Brief.
From the records below, print only the part that opens with the line containing "Given: Switch to the Source view tab" and closes with the line containing "Task: Click the males count for bit501_602"; omit the pictures.

Provided records.
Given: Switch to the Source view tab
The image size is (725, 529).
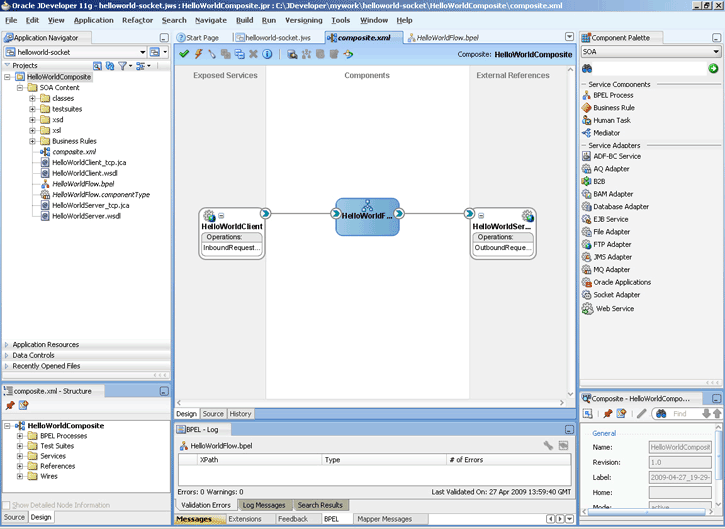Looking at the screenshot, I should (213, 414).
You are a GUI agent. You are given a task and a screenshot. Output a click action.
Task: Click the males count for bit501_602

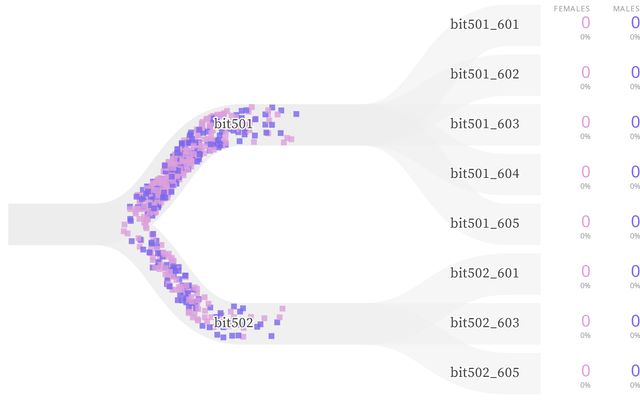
==
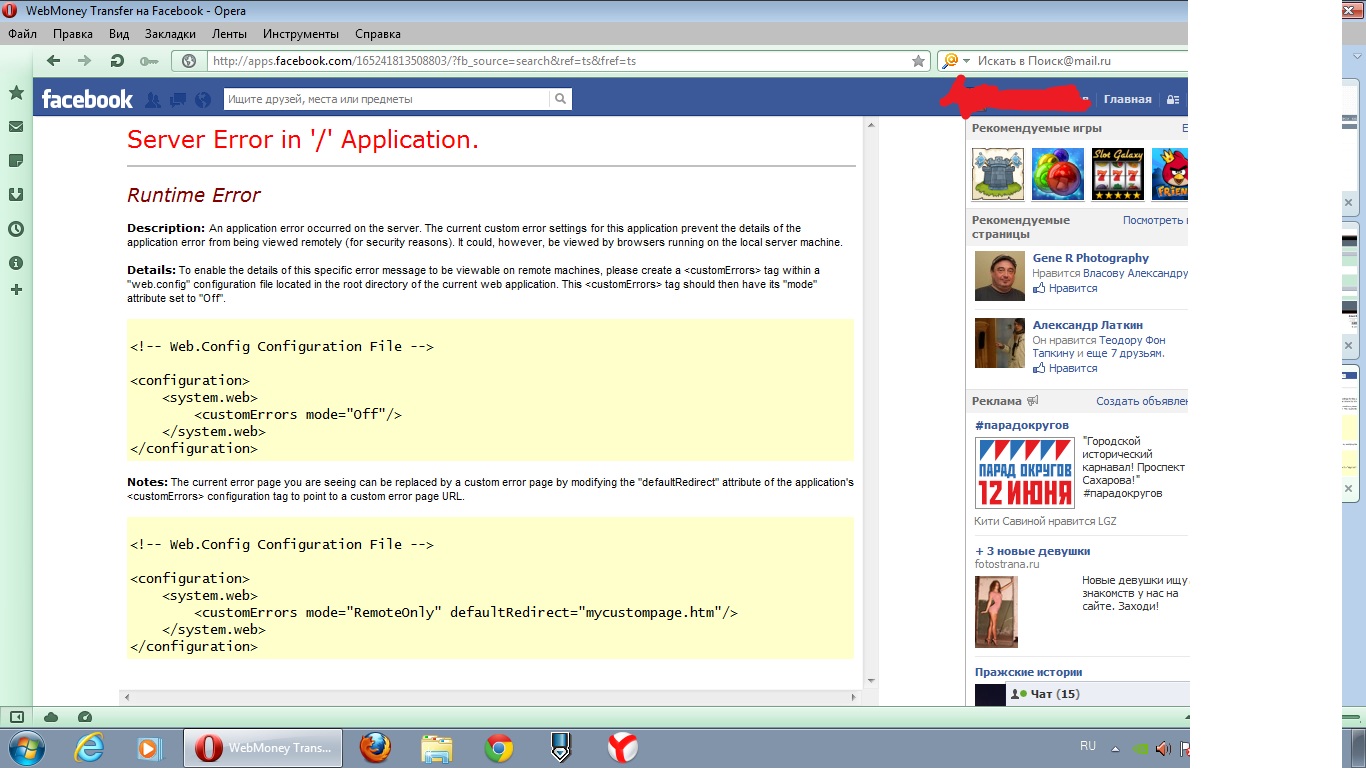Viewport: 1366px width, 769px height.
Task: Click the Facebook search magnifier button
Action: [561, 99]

Output below.
Given: Switch to the Source view tab
The image size is (725, 529).
Looking at the screenshot, I should (213, 414).
You are a GUI agent. You are given a task and a screenshot. Output a click action.
Task: Click the males count for bit501_602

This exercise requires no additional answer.